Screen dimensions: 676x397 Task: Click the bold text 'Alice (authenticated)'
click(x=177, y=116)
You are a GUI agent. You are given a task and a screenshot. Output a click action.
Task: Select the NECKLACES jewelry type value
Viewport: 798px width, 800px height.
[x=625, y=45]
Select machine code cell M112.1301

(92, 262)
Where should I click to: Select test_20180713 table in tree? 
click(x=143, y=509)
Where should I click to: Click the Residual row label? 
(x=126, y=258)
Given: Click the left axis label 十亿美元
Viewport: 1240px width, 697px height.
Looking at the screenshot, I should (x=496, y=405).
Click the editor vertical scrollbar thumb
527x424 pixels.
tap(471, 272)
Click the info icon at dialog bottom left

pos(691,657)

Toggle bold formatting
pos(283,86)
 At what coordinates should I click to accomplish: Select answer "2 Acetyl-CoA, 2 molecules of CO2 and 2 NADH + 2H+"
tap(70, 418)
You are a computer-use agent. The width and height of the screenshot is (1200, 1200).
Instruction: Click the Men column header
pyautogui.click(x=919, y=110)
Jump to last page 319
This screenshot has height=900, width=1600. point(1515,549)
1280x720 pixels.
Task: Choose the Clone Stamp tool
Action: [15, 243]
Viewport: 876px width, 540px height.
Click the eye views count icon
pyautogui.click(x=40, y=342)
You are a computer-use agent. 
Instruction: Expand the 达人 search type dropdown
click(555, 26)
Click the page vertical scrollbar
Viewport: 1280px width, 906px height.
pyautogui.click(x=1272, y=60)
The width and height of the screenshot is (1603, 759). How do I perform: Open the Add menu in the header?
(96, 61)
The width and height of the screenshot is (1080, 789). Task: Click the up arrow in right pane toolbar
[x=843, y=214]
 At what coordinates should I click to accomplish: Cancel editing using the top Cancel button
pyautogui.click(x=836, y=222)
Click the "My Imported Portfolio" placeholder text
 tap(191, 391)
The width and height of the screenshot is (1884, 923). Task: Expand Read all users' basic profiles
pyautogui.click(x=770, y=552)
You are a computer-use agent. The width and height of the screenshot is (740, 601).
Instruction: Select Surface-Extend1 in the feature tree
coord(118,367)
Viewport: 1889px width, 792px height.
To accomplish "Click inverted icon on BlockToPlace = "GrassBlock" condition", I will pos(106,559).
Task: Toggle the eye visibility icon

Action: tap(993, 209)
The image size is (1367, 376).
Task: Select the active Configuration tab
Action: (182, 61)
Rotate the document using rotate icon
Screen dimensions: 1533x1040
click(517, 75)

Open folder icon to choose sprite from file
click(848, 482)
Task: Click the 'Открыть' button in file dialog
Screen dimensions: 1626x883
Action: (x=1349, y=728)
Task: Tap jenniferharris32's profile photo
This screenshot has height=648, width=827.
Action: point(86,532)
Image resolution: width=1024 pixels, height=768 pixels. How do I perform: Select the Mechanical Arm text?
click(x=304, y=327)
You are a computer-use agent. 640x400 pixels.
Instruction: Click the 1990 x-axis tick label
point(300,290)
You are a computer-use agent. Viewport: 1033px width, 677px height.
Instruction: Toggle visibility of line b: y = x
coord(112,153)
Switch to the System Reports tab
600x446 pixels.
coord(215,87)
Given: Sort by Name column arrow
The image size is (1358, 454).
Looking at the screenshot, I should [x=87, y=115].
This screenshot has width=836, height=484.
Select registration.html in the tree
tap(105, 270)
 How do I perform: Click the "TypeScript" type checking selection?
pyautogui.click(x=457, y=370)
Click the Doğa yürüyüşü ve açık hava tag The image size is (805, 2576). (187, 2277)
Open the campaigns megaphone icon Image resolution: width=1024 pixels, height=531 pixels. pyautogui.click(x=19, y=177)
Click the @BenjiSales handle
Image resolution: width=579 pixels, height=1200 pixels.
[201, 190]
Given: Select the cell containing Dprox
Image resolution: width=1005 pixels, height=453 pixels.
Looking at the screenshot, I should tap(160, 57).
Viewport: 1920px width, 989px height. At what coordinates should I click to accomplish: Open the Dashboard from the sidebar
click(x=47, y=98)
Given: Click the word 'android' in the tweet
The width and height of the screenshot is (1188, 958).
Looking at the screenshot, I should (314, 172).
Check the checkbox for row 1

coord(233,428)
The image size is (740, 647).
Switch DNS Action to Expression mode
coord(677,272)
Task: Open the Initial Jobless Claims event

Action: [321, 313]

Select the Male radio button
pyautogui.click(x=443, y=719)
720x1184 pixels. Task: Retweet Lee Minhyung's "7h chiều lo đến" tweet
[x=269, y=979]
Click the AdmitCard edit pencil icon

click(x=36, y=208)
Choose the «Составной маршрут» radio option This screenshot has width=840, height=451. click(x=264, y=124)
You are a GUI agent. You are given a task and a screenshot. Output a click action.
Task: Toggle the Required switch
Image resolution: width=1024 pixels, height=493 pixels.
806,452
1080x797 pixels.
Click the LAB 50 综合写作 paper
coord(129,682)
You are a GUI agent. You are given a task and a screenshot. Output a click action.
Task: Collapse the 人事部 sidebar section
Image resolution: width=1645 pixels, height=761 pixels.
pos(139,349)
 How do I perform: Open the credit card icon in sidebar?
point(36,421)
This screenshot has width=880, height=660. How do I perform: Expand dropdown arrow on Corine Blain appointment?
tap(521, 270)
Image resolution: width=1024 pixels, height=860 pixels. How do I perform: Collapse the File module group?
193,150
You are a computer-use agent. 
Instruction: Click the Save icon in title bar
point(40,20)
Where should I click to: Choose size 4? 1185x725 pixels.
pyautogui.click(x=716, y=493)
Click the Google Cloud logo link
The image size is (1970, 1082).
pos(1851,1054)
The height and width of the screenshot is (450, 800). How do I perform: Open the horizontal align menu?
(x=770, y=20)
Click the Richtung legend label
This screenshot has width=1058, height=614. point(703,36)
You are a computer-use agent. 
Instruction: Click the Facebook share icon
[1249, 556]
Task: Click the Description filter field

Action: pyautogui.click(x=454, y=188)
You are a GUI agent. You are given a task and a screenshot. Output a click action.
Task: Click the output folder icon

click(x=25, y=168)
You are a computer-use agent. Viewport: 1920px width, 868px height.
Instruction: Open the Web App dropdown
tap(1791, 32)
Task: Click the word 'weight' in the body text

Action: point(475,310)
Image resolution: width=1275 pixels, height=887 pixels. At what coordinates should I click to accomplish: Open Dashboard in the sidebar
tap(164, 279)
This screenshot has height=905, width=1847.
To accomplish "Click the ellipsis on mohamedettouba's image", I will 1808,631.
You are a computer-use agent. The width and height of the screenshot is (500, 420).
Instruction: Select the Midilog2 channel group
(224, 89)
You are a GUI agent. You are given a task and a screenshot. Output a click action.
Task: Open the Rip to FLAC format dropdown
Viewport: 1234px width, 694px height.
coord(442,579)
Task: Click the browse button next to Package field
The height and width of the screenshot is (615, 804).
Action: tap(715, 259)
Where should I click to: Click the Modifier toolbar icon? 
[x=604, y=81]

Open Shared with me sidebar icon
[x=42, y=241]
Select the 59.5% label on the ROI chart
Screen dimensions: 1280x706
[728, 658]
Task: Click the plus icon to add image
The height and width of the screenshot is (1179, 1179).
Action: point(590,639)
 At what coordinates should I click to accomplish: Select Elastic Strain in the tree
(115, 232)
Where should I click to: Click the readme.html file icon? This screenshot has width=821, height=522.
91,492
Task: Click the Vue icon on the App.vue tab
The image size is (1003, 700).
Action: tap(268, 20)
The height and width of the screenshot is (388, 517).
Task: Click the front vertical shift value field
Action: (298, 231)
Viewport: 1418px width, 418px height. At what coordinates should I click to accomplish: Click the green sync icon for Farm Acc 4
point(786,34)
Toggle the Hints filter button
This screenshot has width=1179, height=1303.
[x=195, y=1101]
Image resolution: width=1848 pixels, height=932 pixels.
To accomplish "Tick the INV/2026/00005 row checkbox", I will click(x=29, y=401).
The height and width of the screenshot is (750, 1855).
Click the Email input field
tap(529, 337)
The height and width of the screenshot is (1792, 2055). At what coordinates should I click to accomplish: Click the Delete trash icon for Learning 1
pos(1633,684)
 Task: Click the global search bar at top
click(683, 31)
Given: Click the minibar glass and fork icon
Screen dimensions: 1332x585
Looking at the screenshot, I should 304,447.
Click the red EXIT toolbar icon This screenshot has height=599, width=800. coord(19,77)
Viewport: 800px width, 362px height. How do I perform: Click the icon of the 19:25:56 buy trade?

◇ ◇ ◇ ◇ ◇

Report each line in the preceding entries that holds the string "will".

| SOLUTION |
To accomplish "Click inverted icon on BlockToPlace = "GrassBlock" condition", I will pos(106,559).
To accomplish "Click the ellipsis on mohamedettouba's image", I will 1808,631.
To accomplish "Tick the INV/2026/00005 row checkbox", I will click(x=29, y=401).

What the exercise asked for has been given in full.